* Problem A: Retype the passage on the 25th meridian west from Washington, starting at the words "The 25th meridian of longitude west from Washington is" and ending after "41st parallel north.".
* Problem B: Extend the passage on the 25th meridian west from Washington, picking up after its final sentence.

* Source text:
____
The 25th meridian of longitude west from Washington is a line of longitude approximately 102.05 degrees west of the Prime Meridian of Greenwich.  In the United States of America, the meridian 25 degrees west of the Washington Meridian defines the eastern boundary of the State of Colorado, the western boundary of the State of Kansas, and the western boundary of the State of Nebraska south of the 41st parallel north.

History
On January 1, 1861, the Act Admitting the State of Kansas to the Union defined the western boundary of the new state as the 25th meridian of longitude west from Washington.  This rendered the western portion of the Territory of Kansas unorganized.  Thirty days later on February 28, 1861, the Act Organizing the Territory of Colorado defined the eastern boundary of the new territory as the 25th meridian of longitude west from Washington.  The creation of the Colorado Territory moved the western boundary of the Territory of Nebraska south of the 41st parallel north east to this meridian.  These boundaries on the 25th meridian of longitude west from Washington remained when Nebraska became a state on March 1, 1867, and Colorado became a state on August 1, 1876.
____
Pointing records for pages and screenshots

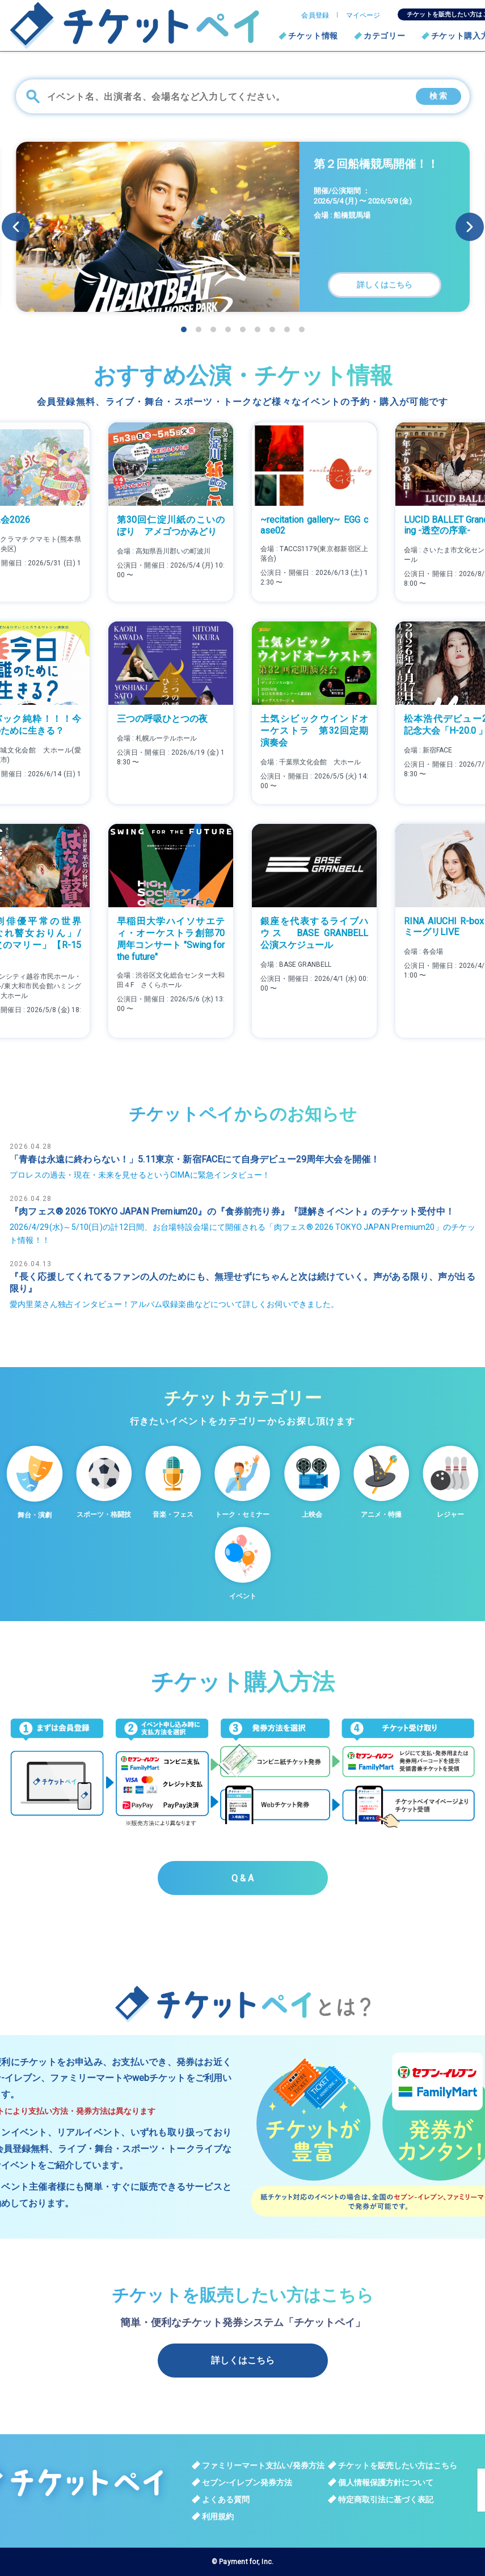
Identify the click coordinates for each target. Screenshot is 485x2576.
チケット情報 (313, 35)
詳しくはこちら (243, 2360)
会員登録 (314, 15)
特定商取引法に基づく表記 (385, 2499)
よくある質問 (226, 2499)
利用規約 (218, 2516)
____
* Response A:
The 25th meridian of longitude west from Washington is a line of longitude approximately 102.05 degrees west of the Prime Meridian of Greenwich.  In the United States of America, the meridian 25 degrees west of the Washington Meridian defines the eastern boundary of the State of Colorado, the western boundary of the State of Kansas, and the western boundary of the State of Nebraska south of the 41st parallel north.

* Response B:
Longitude in the United States
Latitude and longitude uniquely describe the location of any point on Earth.  Latitude may be simply calculated from astronomical or solar observation, either at land or sea, interrupted only by cloudy skies.  Longitude, on the other hand, requires both astronomical or solar observation and some form of time reference to a longitude reference point.  John Harrison produced the first precise marine chronometer in 1761.

The completion of the first North American telegraph line between Washington, D.C. and Baltimore on May 24, 1844, introduced a technology that could transmit time signals at  a large fraction of the speed of light.   On September 28, 1850, the United States adopted two primary meridians of longitude for officially use:  the Greenwich Meridian (through the old Royal Observatory at Greenwich, England) for all nautical and international use, and the Washington Meridian (through the old United States Naval Observatory in Washington, D.C.) for more accurate astronomical and domestic use.  The completion of the first telegraph line across North America, on October 24, 1861, allowed time signals from the Naval Observatory in Washington, D.C. to be transmitted across the continent.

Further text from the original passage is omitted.